Directions for this task: In the rows below, how many lines contain the word "Select"? Give only the number.

Rows from a collection
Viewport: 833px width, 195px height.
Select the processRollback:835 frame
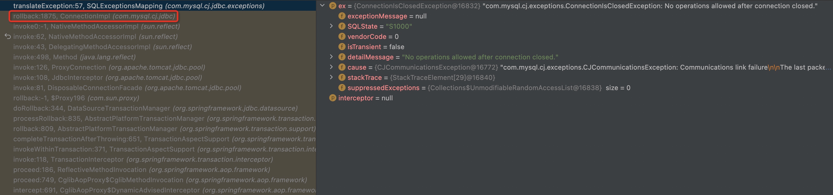tap(164, 119)
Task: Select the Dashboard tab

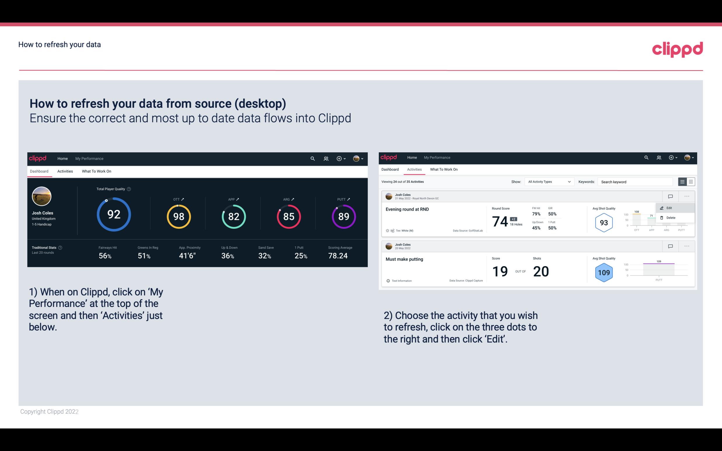Action: 39,171
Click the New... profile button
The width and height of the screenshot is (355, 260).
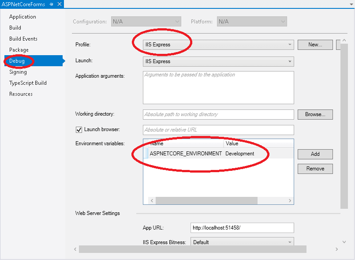click(x=315, y=45)
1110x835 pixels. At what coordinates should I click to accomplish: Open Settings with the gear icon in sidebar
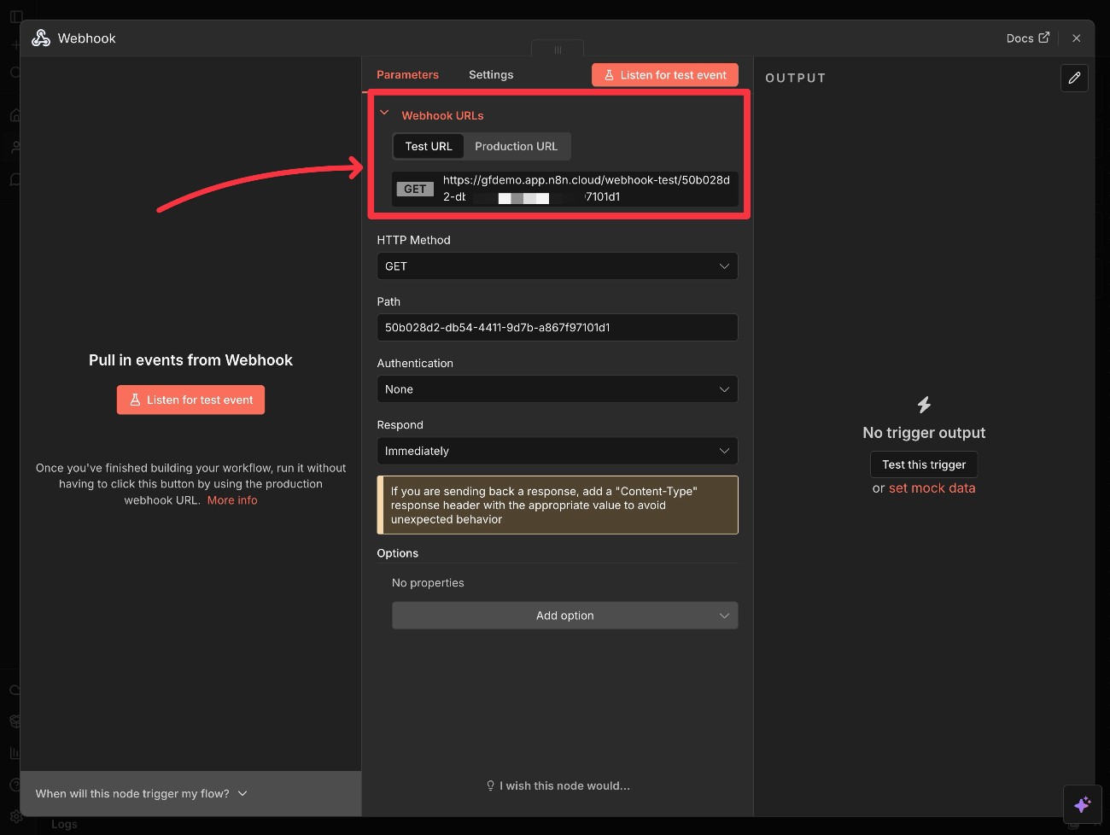14,815
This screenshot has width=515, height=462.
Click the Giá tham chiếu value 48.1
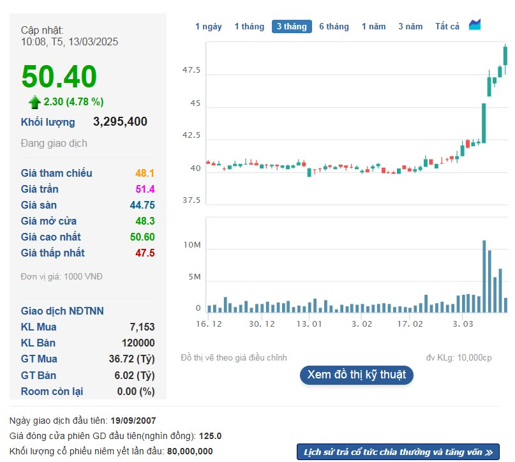coord(145,173)
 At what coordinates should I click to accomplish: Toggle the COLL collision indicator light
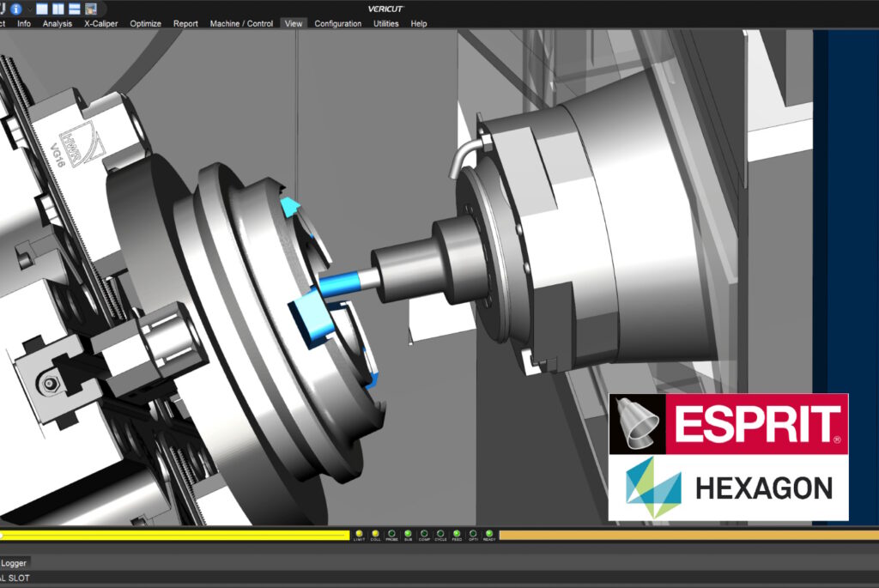click(375, 534)
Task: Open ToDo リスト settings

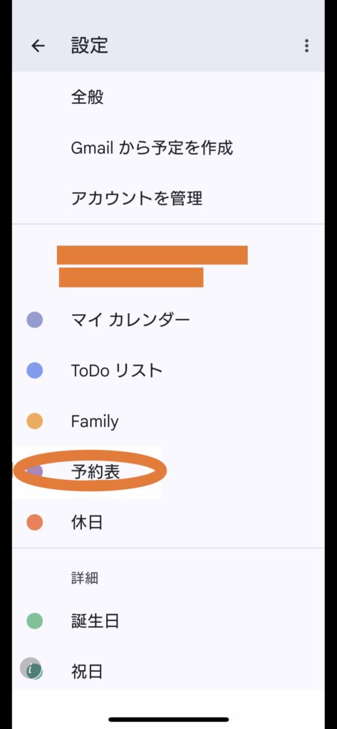Action: pyautogui.click(x=168, y=370)
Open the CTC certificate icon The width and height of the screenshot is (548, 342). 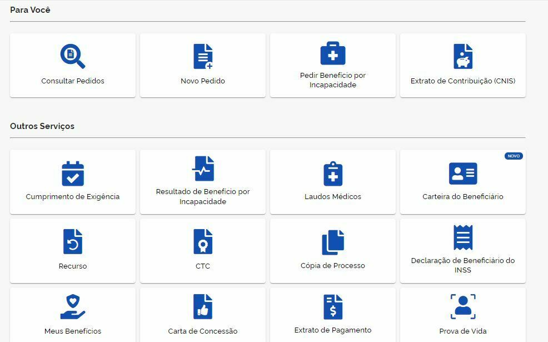click(x=203, y=242)
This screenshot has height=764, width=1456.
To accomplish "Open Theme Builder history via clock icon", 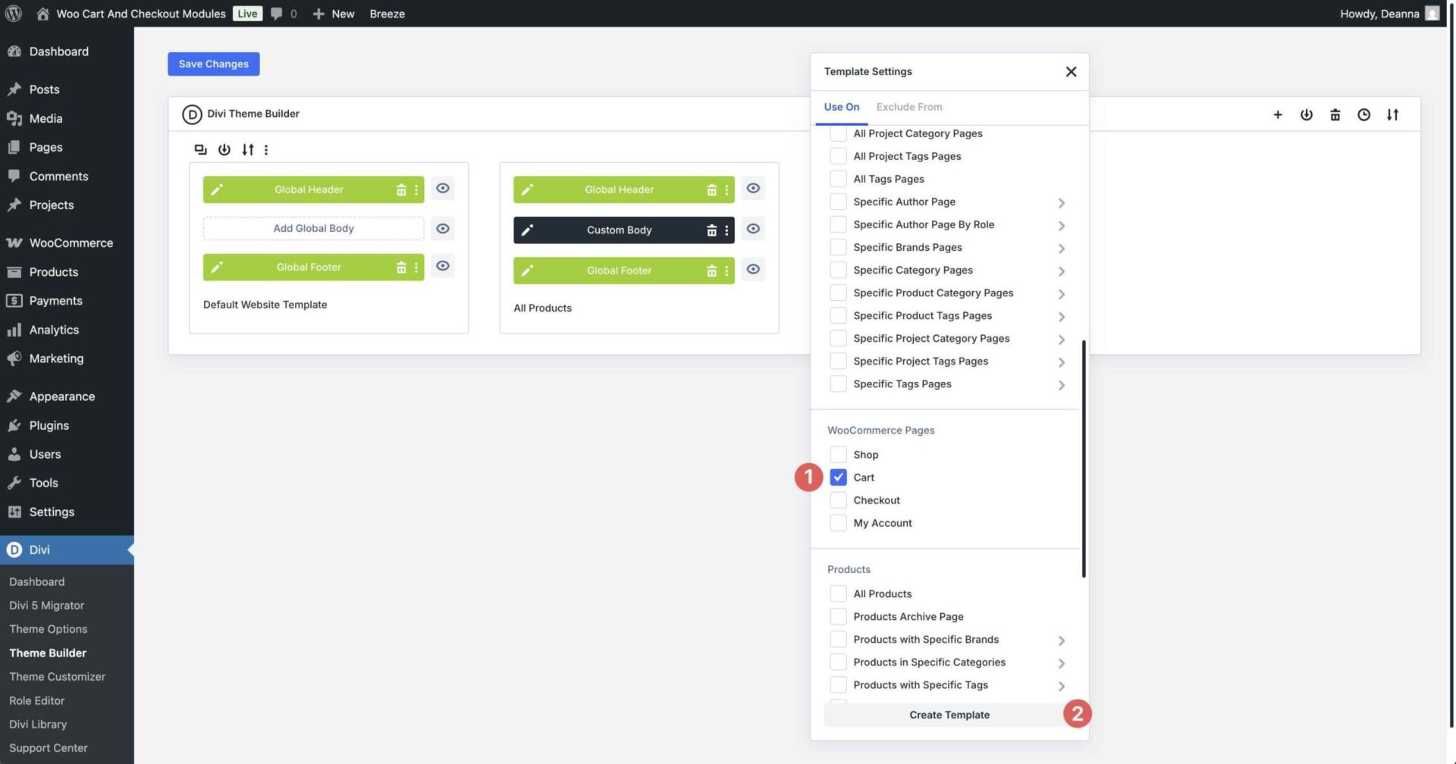I will point(1363,114).
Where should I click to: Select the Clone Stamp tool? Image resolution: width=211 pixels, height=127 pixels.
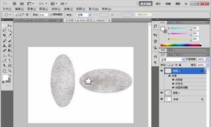coord(5,46)
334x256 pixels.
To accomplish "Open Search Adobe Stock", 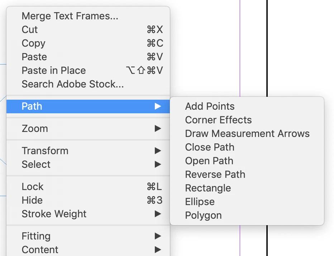I will 73,84.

Worked answer: 3